Standard-essential patents are those that are necessary in order for products to operate according to industry standards such as 3G, GSM or H.264. In this case, Microsoft is complaining about access to Motorola's video and wireless patents for its products including Windows and the Xbox, and Apple is concerned about access to separate wireless patents for the iPhone and iPad.

Because standards-essential patents are crucial for all market players, standards bodies often require that they are licensed on fair, reasonable and non-discriminatory (FRAND) terms. The investigation will look at whether Motorola has failed to honor this irrevocable commitment made to standard setting organizations by seeking excessive fees and attempting to block sales of products from companies that don't play ball.

Motorola is reportedly seeking 2.25% of Apple's sales of wireless devices in exchange for a patent license covering its intellectual property, which would amount to nearly $2.1 billion in retroactive fees from iPhone revenues since 2007. That's before factoring in 3G enabled iPads. Apple contends this is excessive and has filed motions to obtain information on how much other handset vendors are paying in royalty fees to Motorola.
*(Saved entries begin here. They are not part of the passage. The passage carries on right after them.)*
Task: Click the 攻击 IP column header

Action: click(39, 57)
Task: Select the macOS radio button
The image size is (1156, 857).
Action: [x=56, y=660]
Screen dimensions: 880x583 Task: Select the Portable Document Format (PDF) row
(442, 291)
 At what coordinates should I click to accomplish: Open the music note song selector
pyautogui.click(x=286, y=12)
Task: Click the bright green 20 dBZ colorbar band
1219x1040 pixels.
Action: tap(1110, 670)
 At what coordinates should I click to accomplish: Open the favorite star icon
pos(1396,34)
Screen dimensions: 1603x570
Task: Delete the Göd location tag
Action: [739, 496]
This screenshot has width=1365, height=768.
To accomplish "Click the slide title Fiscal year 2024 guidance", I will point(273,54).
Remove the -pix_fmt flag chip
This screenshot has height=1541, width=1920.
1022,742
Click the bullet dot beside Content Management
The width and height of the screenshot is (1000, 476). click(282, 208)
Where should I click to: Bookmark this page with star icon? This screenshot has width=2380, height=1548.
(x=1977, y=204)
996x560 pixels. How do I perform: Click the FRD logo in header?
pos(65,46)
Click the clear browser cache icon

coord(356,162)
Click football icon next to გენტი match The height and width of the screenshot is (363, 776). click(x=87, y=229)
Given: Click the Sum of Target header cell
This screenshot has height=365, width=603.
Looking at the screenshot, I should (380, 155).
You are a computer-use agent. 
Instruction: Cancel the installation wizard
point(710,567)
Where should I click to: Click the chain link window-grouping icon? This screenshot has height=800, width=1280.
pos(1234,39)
In a separate complaint filed February Microsoft provided some additional perspective on the issue. The company is also being asked to pay 2.25% against the final price of products that use H.264, which would amount to $22.50 for a $1,000 laptop, for example. Not only is that way higher than the $0.02-$0.20 per unit Microsoft pays to other H.264 patent holders, but it also scales unfairly with pricier products whose improved specs (a larger HDD, more memory, and so on) bear no relevance to the patents in question.

Google, which is about to close its $12.5 billion purchase of Motorola Mobility, has said it will honor FRAND terms for standards-essential patents. However, that will not exonerate any wrongdoing concerning patents by Motorola in the past, which could result in Google ultimately picking up the bill.

The commission can fine companies up to 10% of their annual income if found guilty of antitrust violations. In other words, if Europe sides with Microsoft and Apple, Google could be in for a bad case of buyer's remorse.